*** Opening Data supplied ***
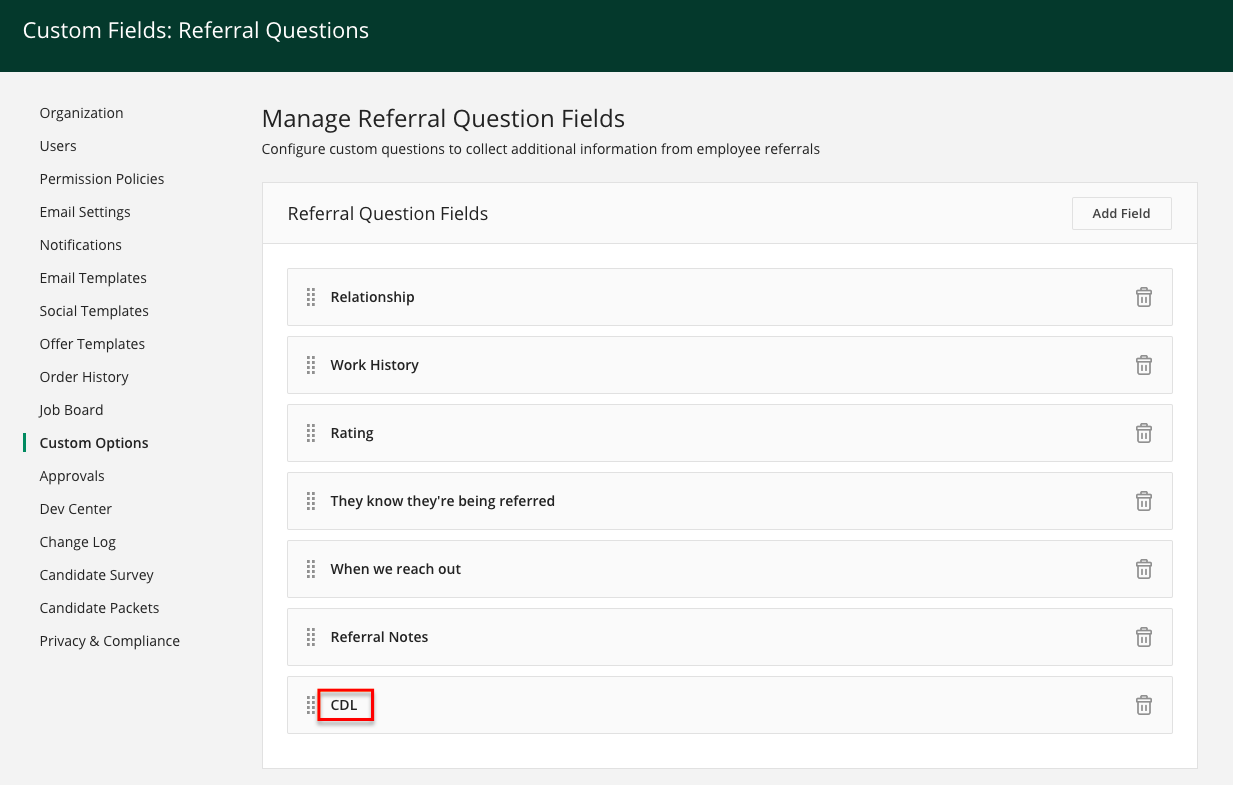Open the Job Board settings page
The height and width of the screenshot is (785, 1233).
pos(71,409)
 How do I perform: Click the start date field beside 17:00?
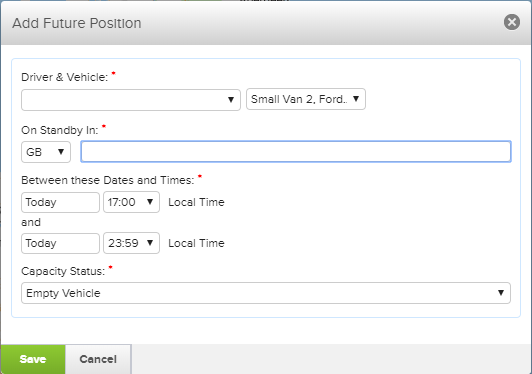[x=60, y=203]
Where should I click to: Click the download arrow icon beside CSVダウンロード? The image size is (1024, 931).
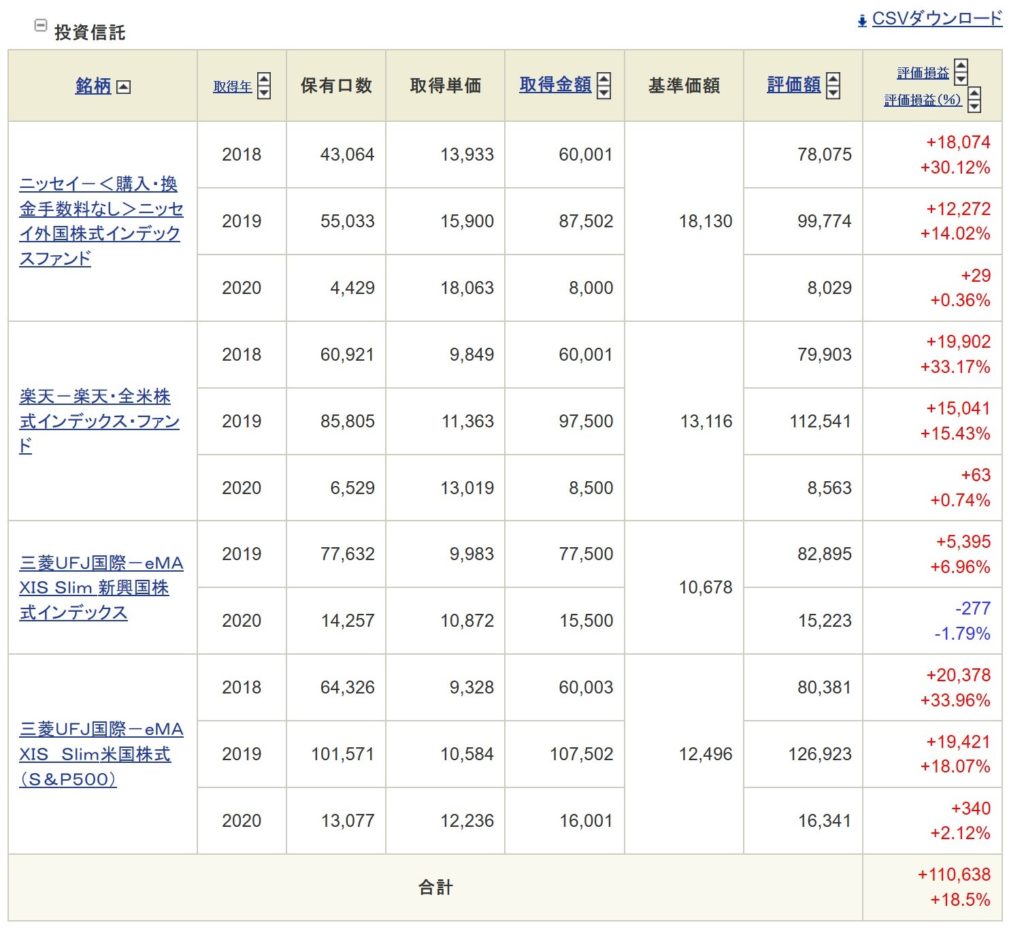point(862,21)
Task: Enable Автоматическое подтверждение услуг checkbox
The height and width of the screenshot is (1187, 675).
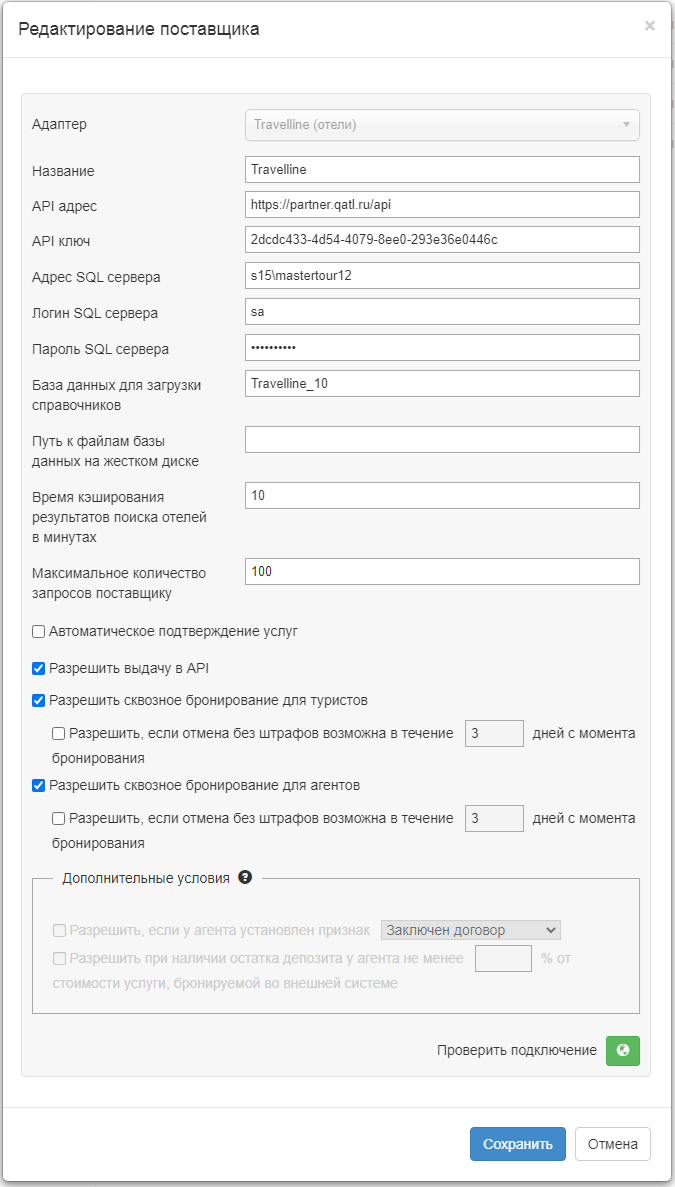Action: click(39, 631)
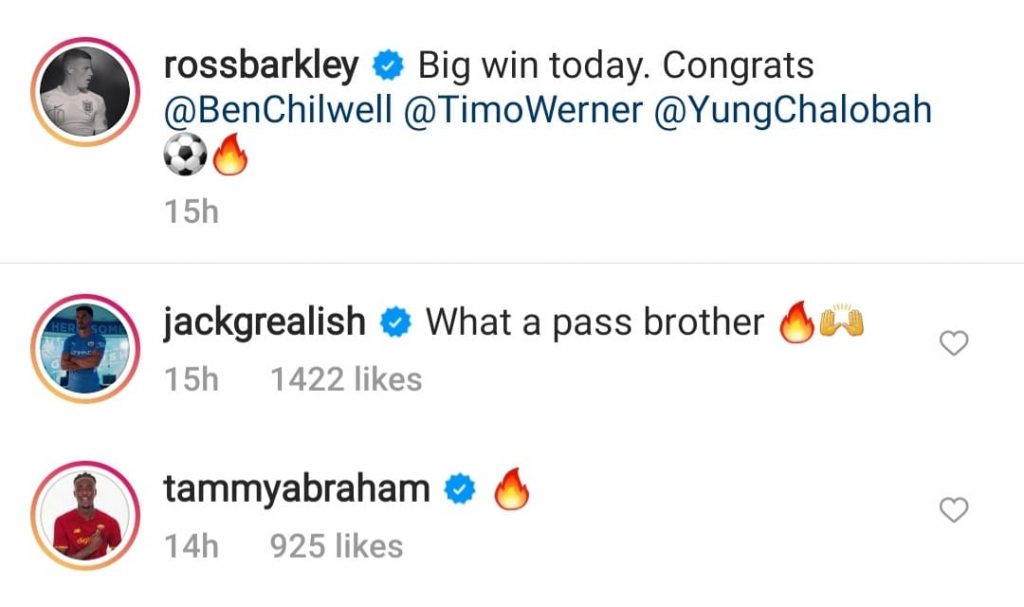Go to tammyabraham username
Screen dimensions: 1024x607
296,489
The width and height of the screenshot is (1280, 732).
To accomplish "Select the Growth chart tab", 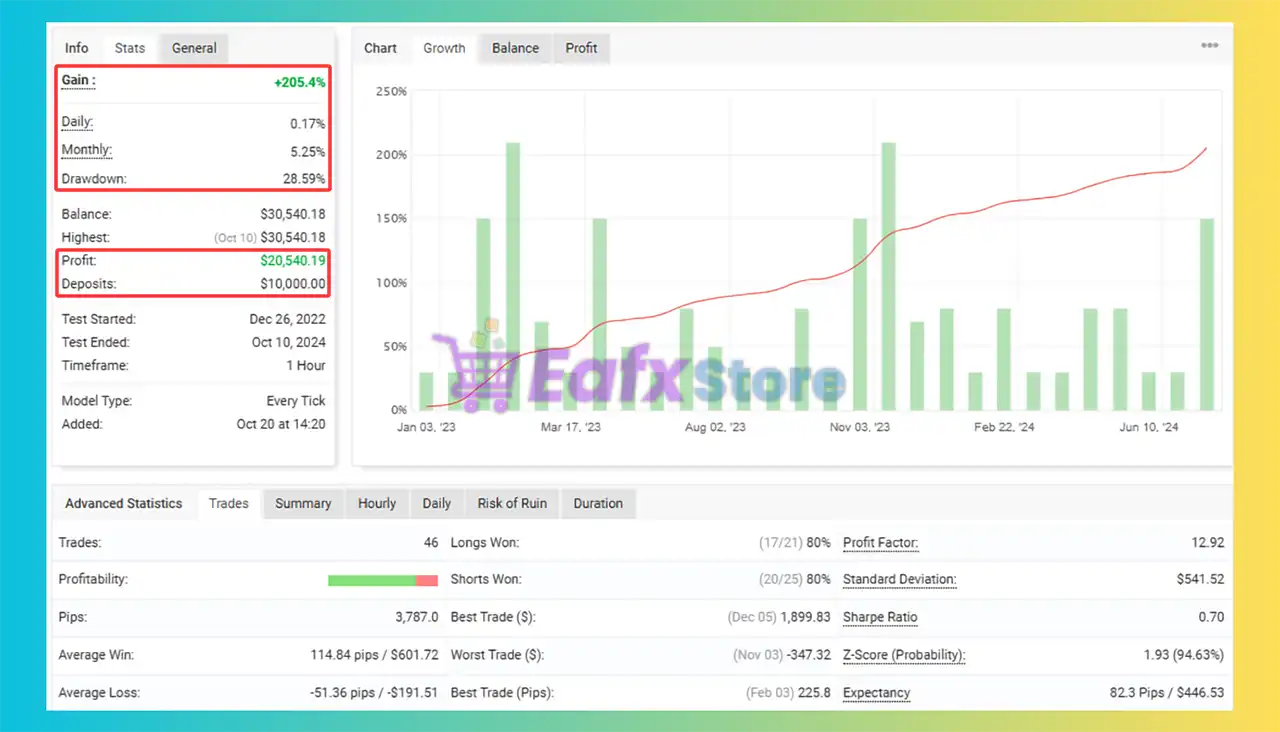I will 444,48.
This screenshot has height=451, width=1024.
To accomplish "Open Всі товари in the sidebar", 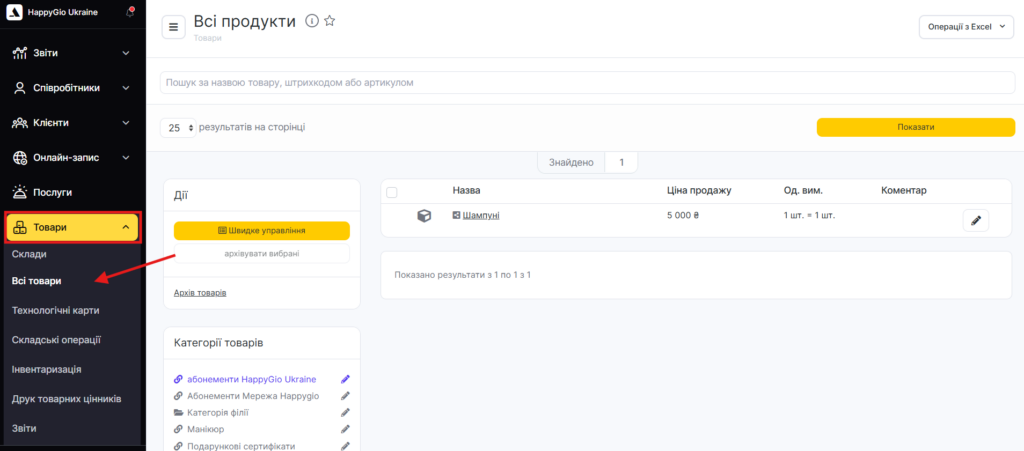I will click(36, 282).
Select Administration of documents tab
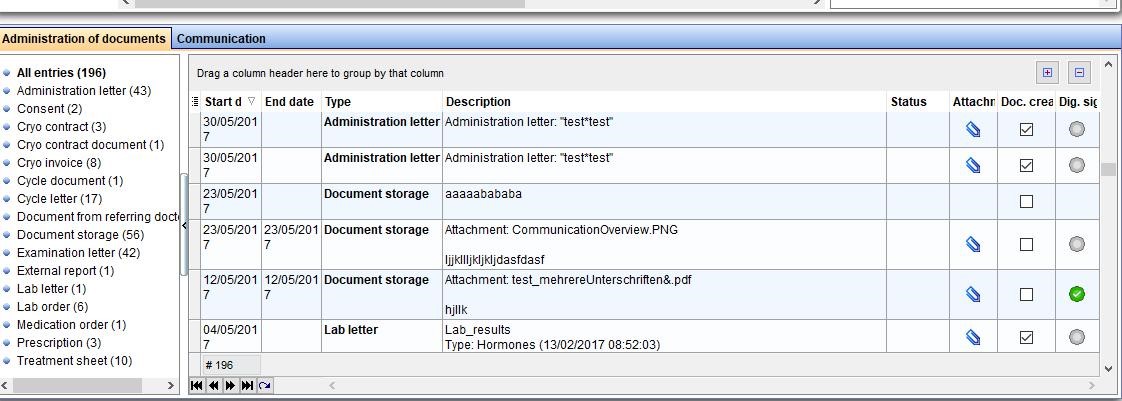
*** Closing Data supplied ***
Assignment: Within these entries, output exactly the lines starting at the one with "How do I perform: Click" and finishing at the one with "Task: Enable Автоматическое". Leave pictures out of the output.

Result of the exercise:
 How do I perform: Click the start date field beside 17:00?
[x=60, y=203]
Where should I click to: Click the download arrow icon beside CSVダウンロード? The image size is (1024, 931).
point(862,21)
Task: Enable Автоматическое подтверждение услуг checkbox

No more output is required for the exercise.